Location: Rangeland Resources Research
Title: Cross-fencing on private US rangelands: Financial costs and producer risks Authors
|Bracey-Knight, Kevin -|
|Toombs, Theodore -|
Submitted to: Rangelands
Publication Type: Peer Reviewed Journal
Publication Acceptance Date: January 18, 2011
Publication Date: April 1, 2011
Citation: Bracey-Knight, K., Toombs, T.P., Derner, J.D. 2011. Cross-fencing on private US rangelands: Financial costs and producer risks. Rangelands. 33(2):41-44. Interpretive Summary: One of the common practices used on rangelands for management is the addition of cross-fences to provide management flexibility, intensify management, and reduce spot grazing through more uniform use of the pasture. The addition of extra fence though results in initial costs (materials and installation) and longer-term costs associated with maintenance of the cross-fences. Some of the initial costs can be offset through financial incentives, but the longer-term costs are the responsibility of the land manager. This paper evaluates these longer-term costs and demonstrates that these longer-term maintenance costs enhance financial risk to the land manager, which can lead to higher stocking rates to increase economic returns per unit land area. However, this change in management may compromise the ability of these lands to produce goods and services for the general public.

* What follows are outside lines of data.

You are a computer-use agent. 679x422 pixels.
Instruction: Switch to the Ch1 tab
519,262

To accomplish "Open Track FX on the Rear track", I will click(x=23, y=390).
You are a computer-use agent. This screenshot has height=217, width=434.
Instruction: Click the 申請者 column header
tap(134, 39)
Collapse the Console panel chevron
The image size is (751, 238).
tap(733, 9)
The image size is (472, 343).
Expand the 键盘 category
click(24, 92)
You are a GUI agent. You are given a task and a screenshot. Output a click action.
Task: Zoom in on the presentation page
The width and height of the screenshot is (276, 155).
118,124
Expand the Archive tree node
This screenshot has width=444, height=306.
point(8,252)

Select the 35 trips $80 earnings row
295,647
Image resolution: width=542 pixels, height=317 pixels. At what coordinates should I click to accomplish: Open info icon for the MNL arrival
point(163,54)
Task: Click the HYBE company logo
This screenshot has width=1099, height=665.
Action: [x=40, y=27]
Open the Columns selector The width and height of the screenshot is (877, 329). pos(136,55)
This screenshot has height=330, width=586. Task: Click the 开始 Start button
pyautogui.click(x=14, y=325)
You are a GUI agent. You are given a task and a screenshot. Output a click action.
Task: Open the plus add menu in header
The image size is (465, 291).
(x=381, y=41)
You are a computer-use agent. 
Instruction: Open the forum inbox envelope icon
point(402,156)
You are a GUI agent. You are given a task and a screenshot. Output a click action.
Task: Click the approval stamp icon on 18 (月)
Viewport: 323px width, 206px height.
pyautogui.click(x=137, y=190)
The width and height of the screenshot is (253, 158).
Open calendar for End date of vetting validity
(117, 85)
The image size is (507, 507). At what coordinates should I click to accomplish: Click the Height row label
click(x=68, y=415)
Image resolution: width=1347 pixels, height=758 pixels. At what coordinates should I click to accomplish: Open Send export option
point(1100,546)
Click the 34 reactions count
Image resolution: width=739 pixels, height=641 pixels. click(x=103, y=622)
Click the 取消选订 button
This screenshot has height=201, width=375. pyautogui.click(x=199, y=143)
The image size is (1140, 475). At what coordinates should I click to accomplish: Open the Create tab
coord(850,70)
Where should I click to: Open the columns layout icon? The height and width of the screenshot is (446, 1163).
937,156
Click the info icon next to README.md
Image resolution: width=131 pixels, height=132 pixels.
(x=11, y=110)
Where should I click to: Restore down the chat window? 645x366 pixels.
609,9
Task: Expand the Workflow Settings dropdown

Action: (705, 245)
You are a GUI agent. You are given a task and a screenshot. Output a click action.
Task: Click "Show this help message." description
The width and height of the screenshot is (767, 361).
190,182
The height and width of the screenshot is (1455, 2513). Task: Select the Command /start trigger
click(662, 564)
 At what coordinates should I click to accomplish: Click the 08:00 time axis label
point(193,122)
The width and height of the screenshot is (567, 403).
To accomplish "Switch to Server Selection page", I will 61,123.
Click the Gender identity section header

Technical Abstract: Addition of cross-fencing to a ranch can increase flexibility in management, facilitate intensification of grazing management and achieve more uniform livestock distribution. Initial costs of installation and longer-term costs associated with maintenance of this fence, however, may influence profitability. Financial assistance can be obtained for cross-fencing through the US Farm Bill, with the Environmental Quality Incentives Program (EQIP). We used a case example of a 10,240 acre ranch that was either fenced as single pasture or subdivided into 16, 640 acre pastures to calculate projected installation and maintenance costs of the associated fence over a 20-year period, with and without the federal financial assistance. Although initial costs of construction and materials for cross-fencing can be partially offset with federal financial assistance, maintenance costs are a continuing burden for the producer and addition of cross-fencing can lead to long-term increases in debt. Thus, financial assistance for fencing may inadvertently increase producer financial risk by increasing long-term overhead costs and potentially encouraging higher stocking rates to increase economic returns which may compromise the ability of these lands to produce a suite of ecosystem goods and services desired by the general public.